┌─ GIVEN INFORMATION

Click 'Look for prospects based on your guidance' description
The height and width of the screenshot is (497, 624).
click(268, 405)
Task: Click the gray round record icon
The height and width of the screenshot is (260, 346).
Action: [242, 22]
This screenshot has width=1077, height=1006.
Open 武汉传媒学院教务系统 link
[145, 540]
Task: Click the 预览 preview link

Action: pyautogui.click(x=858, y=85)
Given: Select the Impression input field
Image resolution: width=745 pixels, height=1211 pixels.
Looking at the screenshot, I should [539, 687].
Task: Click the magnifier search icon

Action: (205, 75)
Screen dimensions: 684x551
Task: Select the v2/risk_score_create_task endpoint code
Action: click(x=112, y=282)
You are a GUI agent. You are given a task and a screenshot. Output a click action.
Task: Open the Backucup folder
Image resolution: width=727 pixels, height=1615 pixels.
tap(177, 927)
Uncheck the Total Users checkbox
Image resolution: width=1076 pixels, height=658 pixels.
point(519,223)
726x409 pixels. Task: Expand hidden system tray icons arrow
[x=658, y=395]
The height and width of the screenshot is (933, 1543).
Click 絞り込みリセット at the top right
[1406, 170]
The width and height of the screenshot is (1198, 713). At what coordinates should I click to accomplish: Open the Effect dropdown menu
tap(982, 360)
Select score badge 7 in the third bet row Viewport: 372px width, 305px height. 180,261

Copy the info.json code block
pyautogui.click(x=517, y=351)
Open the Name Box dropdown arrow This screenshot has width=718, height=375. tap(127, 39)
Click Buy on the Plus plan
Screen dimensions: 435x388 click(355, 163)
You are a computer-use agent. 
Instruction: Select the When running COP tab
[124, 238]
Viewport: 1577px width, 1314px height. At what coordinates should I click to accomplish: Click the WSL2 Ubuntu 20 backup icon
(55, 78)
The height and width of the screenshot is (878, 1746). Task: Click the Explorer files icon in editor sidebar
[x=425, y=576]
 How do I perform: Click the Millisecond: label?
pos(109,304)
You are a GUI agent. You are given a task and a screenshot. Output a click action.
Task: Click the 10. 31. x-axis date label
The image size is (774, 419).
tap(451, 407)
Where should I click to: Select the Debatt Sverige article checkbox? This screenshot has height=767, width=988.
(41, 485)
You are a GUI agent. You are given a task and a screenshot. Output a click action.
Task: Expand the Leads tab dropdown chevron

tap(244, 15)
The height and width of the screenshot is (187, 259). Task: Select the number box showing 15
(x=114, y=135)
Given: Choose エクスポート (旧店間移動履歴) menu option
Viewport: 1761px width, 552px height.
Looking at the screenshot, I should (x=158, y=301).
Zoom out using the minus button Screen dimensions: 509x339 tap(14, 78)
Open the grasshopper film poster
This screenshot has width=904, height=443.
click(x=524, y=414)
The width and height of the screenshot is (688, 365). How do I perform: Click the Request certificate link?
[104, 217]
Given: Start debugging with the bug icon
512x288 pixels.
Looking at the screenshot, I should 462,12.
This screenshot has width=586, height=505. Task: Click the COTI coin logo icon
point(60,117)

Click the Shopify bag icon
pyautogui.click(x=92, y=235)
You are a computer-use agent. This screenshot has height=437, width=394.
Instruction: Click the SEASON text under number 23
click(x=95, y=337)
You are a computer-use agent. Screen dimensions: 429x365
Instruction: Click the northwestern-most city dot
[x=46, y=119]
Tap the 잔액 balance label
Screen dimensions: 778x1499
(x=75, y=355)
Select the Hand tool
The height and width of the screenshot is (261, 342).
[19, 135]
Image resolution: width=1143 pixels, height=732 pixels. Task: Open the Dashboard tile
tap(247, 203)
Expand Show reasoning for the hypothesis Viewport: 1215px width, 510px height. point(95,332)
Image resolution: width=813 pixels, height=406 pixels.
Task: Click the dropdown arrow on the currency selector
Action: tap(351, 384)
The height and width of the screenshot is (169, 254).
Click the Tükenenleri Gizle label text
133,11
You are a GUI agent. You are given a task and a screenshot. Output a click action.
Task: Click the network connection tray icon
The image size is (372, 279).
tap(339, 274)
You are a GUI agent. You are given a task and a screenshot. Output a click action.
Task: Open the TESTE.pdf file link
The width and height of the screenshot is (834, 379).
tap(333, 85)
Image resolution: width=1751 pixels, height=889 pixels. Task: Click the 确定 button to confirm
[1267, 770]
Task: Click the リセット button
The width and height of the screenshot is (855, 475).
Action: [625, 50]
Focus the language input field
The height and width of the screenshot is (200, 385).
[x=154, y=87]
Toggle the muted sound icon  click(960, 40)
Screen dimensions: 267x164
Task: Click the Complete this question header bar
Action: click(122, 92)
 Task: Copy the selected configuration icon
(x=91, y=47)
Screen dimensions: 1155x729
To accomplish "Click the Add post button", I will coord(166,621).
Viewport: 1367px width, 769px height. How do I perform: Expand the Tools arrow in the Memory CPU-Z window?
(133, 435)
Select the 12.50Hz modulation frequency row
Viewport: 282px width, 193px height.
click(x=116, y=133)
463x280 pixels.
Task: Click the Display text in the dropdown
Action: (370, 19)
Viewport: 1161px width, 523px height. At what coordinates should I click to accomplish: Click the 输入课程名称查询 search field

└─

**SHORT TASK**
Rescale the stretch from the start of the entries through the line containing "Action: [242, 22]". Give every line in it again, requests included and nothing else, with each coordinate in the answers multiplied by 0.4 and rounded to a whole number, halves rounding up.

**THE RESULT**
Click 'Look for prospects based on your guidance' description
The height and width of the screenshot is (497, 624).
click(107, 162)
Task: Click the gray round record icon
The height and width of the screenshot is (260, 346).
Action: [97, 9]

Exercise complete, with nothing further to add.